You see Charles Dickens next, an Audio-Animatronic-style moving figurine, narrating his classic novella with the very words from the beginning of the book. After you leave Mr. Dickens, you move through recreations of the book done with the same moving figurines and detailed building fronts. While not quite on a level with a Disney theme park, it's still enjoyable to look at and nicely done. The guys in front of me loved the glow-in-the-dark effects with the Ghost of Christmas Future.
I did some actual Christmas shopping after I left the Dickens Village. Headed to the kids' section to find something for my nephew Collyn, who will be turning 1 on Thursday. I wish I'd seen the kids' section last year. It's awesome. Kids' clothes are so cute, especially the girls' stuff. I ended up buying Collyn some bibs; babies always need bibs. I hope they aren't too small for him.
My next stop were my two favorite stores on the Avenue of the Arts section of Broad Street, the huge FYE and Borders across from each other and a block from City Hall. Hit FYE briefly to look at some of the WebKinz items, but I didn't see anything I wanted (and I'll probably be getting WebKinz for Christmas anyway), so I went across the street to Borders. Did much better there; bought a My Little Pony book and a Princess and the Frog Golden Book for my 4-year-old cousin Faith, Transformers and Berenstein Bears books for my 5-year-old nephew Skylar, and a book of party appetizer recipes for Uncle Ken. Stopped at the coffee shop of the second floor for a gingerbread latte...and just to take a load off my tired feet.
The last person on my list was my sister Jessa. I never know what to get a 19-year-old girl for Christmas, so I usually just buy her funky socks, which she loves. I decided to go with a variation on this after hitting the Bath and Body Works at the upscale Liberty Place Mall. I found sleeper socks in nifty colors that are supposed to soothe chapped toes; I just hope they keep her feet warm in cold dorm rooms. I also bought a collapsible tote bag that can be carried in a purse for myself to replace the one that got a hole in it last spring. It's kind of flimsy and I don't know how long it'll last, but the colors are cool.
It was about quarter of 5 by then. I hadn't wanted to be in Philly late this time and get caught in the rush-hour crush, so I just made my way to the 16th and Locust PATCO stop and, for once, took an only partially full train home.
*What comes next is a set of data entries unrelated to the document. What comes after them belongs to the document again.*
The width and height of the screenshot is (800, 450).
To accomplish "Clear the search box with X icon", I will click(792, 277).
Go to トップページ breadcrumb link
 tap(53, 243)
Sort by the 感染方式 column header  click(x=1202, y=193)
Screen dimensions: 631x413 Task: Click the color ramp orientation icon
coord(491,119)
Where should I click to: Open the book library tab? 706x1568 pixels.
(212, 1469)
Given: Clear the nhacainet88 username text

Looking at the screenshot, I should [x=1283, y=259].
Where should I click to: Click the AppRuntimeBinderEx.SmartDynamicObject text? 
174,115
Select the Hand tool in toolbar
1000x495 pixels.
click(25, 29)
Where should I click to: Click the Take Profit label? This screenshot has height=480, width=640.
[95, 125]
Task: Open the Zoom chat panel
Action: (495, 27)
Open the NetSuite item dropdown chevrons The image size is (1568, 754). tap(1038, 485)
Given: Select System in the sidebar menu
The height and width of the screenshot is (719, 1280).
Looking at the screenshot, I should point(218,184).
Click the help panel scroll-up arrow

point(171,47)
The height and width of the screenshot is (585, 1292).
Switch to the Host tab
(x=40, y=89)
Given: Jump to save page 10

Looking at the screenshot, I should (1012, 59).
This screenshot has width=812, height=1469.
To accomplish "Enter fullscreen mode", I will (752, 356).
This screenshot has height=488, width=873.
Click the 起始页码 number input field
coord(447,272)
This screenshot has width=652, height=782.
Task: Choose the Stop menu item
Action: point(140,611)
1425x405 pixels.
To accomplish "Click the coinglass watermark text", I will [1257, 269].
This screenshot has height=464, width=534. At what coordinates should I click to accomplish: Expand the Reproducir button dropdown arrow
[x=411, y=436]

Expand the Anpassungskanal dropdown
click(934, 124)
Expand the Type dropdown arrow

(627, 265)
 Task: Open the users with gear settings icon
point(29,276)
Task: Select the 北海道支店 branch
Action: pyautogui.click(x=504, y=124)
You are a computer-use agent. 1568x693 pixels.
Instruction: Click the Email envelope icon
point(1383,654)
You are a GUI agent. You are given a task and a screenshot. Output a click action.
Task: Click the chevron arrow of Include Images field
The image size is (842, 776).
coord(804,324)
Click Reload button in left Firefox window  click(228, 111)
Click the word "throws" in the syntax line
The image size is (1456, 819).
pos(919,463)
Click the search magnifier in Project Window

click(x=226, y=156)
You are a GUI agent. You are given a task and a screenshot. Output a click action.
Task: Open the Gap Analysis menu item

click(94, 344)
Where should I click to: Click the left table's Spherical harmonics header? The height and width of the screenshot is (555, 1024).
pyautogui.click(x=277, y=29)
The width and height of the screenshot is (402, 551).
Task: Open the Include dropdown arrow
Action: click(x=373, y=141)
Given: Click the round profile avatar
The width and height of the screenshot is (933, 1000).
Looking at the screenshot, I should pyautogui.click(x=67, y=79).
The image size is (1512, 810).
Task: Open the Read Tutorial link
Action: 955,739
I don't know if I'm just run down or if I've been around too many sick people at work lately, but I've had a massive headache since I've hit the PATCO. I hope it doesn't lead to anything serious. I literally cannot afford to be sick right now or at this time of year.
The weather isn't helping. The clouds had increased all day, though it thankfully didn't get any colder. It's supposed to pour late tonight and early this morning, possibly mixed with rain.